THE TASK —
Write the data out again exactly and in full.

** Opening EXTRACTED INFORMATION block **

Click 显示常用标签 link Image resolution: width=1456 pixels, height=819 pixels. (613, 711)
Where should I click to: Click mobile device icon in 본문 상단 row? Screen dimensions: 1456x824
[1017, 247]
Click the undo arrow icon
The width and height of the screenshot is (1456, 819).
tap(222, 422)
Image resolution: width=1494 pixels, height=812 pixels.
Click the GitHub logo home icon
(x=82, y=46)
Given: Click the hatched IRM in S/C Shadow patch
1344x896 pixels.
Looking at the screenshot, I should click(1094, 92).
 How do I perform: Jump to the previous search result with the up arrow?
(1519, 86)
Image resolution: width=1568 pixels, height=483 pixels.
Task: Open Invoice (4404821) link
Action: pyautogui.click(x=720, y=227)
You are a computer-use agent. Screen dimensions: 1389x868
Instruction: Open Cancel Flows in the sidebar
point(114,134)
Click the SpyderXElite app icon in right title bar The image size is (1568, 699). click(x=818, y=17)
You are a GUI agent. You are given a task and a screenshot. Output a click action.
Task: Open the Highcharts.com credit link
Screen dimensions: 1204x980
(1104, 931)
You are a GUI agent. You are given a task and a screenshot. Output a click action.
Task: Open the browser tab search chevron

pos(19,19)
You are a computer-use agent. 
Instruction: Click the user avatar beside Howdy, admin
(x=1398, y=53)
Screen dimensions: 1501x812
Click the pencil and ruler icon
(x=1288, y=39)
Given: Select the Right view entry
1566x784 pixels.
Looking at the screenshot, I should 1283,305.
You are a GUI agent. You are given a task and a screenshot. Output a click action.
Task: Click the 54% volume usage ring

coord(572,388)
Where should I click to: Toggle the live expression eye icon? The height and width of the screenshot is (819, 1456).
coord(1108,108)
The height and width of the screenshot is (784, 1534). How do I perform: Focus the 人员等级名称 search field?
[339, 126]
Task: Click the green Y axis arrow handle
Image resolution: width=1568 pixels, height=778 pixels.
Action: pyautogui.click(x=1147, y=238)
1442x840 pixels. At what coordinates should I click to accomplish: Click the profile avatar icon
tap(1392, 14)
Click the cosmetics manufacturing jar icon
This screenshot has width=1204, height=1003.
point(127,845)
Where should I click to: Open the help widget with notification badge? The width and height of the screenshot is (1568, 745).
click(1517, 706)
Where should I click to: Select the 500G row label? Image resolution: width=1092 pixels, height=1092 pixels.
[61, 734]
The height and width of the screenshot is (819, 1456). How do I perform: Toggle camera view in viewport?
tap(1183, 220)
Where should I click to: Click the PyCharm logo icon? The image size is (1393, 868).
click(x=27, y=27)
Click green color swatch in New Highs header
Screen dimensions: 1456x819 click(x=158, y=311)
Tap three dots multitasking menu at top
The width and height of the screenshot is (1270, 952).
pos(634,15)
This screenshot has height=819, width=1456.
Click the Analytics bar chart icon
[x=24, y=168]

** Closing EXTRACTED INFORMATION block **

SOLVED EXERCISE —
Click 显示常用标签 link Image resolution: width=1456 pixels, height=819 pixels. (613, 711)
Where should I click to: Click mobile device icon in 본문 상단 row? Screen dimensions: 1456x824
[1017, 247]
Click the undo arrow icon
The width and height of the screenshot is (1456, 819).
tap(222, 422)
Image resolution: width=1494 pixels, height=812 pixels.
Click the GitHub logo home icon
(x=82, y=46)
Given: Click the hatched IRM in S/C Shadow patch
1344x896 pixels.
Looking at the screenshot, I should click(1094, 92).
 How do I perform: Jump to the previous search result with the up arrow?
(1519, 86)
Image resolution: width=1568 pixels, height=483 pixels.
Task: Open Invoice (4404821) link
Action: pyautogui.click(x=720, y=227)
You are a computer-use agent. Screen dimensions: 1389x868
Instruction: Open Cancel Flows in the sidebar
point(114,134)
Click the SpyderXElite app icon in right title bar The image size is (1568, 699). click(x=818, y=17)
You are a GUI agent. You are given a task and a screenshot. Output a click action.
Task: Open the Highcharts.com credit link
Screen dimensions: 1204x980
(1104, 931)
You are a GUI agent. You are given a task and a screenshot. Output a click action.
Task: Open the browser tab search chevron

pos(19,19)
You are a computer-use agent. 
Instruction: Click the user avatar beside Howdy, admin
(x=1398, y=53)
Screen dimensions: 1501x812
Click the pencil and ruler icon
(x=1288, y=39)
Given: Select the Right view entry
1566x784 pixels.
Looking at the screenshot, I should 1283,305.
You are a GUI agent. You are given a task and a screenshot. Output a click action.
Task: Click the 54% volume usage ring

coord(572,388)
Where should I click to: Toggle the live expression eye icon? The height and width of the screenshot is (819, 1456).
coord(1108,108)
The height and width of the screenshot is (784, 1534). How do I perform: Focus the 人员等级名称 search field?
[339, 126]
Task: Click the green Y axis arrow handle
Image resolution: width=1568 pixels, height=778 pixels.
Action: pyautogui.click(x=1147, y=238)
1442x840 pixels. At what coordinates should I click to accomplish: Click the profile avatar icon
tap(1392, 14)
Click the cosmetics manufacturing jar icon
This screenshot has width=1204, height=1003.
point(127,845)
Where should I click to: Open the help widget with notification badge? The width and height of the screenshot is (1568, 745).
click(1517, 706)
Where should I click to: Select the 500G row label? Image resolution: width=1092 pixels, height=1092 pixels.
[61, 734]
The height and width of the screenshot is (819, 1456). How do I perform: Toggle camera view in viewport?
tap(1183, 220)
Where should I click to: Click the PyCharm logo icon? The image size is (1393, 868).
click(x=27, y=27)
Click green color swatch in New Highs header
Screen dimensions: 1456x819 click(x=158, y=311)
Tap three dots multitasking menu at top
The width and height of the screenshot is (1270, 952).
pos(634,15)
This screenshot has height=819, width=1456.
Click the Analytics bar chart icon
[x=24, y=168]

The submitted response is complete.